Salí (luego de buscar durante diez minutos la puerta y de contemplar a decenas de enfermos en los pasillos) y por supuesto no giré a la izquierda, porque el único descampado que reconocía entre las brumas estaba a la derecha. Al laboratorio no lo vi nunca. Pero mientras atravesaba una interminable ladera de hierba húmeda y reconocía a lo lejos los pabellones del psiquiátrico, me preguntaba por qué a los seres humanos nos resulta tan difícil encarar la vida, amarla, agradecerle cada amanecer.

Al llegar a la parte posterior del edificio elegí el lado equivocado para bordearlo y terminé en el jardín donde los pacientes siembran flores. Y por algún macabro juego del destino fui a parar al pabellón de niños: un ser humano chiquito y rubio pateaba una pelota roja, cuyo curso en pos de una pared, impresionantemente recto, se desviaba por los renglones torcidos de la marginalización de la locura.

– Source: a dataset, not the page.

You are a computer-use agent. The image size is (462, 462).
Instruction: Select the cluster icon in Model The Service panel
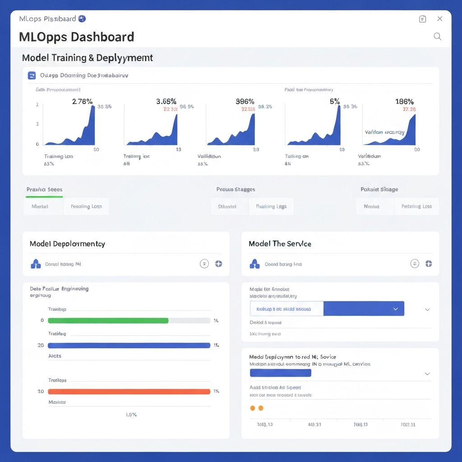(x=254, y=263)
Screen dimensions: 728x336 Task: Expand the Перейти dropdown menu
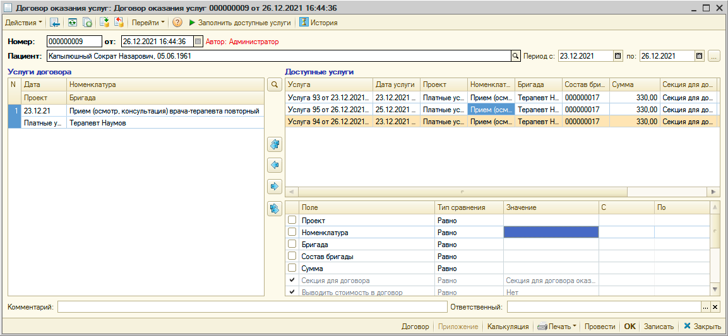148,22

Durante media hora di vueltas alrededor del psiquiátrico (en búsqueda de la puerta de acceso), donde eruditos doctores alemanes intentan reparar el cerebro de seres humanos a quienes lo que se les rompió es el alma. Ni el Centro del Corazón les vendría bien, porque ahí solo se operan aurículas y ventrículos, y no existen medicinas para los dolores de la soledad y la infancia perdida.

Y así va terminando mi viaje navideño al infierno de la miseria espiritual y las limitaciones de la ciencia para comprender el alma. Finalmente llegué a una recepción, retiré una llave de manos de una empleada malhumorada, busqué mi propia llave en un departamento lleno de secretos. Volví entonces a casa y me rendí ante la desoladora evidencia de que las puertas del calendario y los nombres de las paradas del autobús representan una idea equivocada de la vida. Como si hubiésemos enjaulado al devenir del tiempo entre los barrotes de una medición que nos marginaliza, como a locos en un psiquiátrico. Y convertimos al calendario en la evidencia del fracaso de nuestro modelo de civilización. (O)

Y a pesar de los discursos surgidos de tradiciones a las que nos hemos asimilado y de la seducción de vidas ideales nacidas de los sueños alienantes del marketing, seguimos siendo, en el fondo, seres atípicos y frágiles, tan mínimos como desbordantes, efímeros como eternos.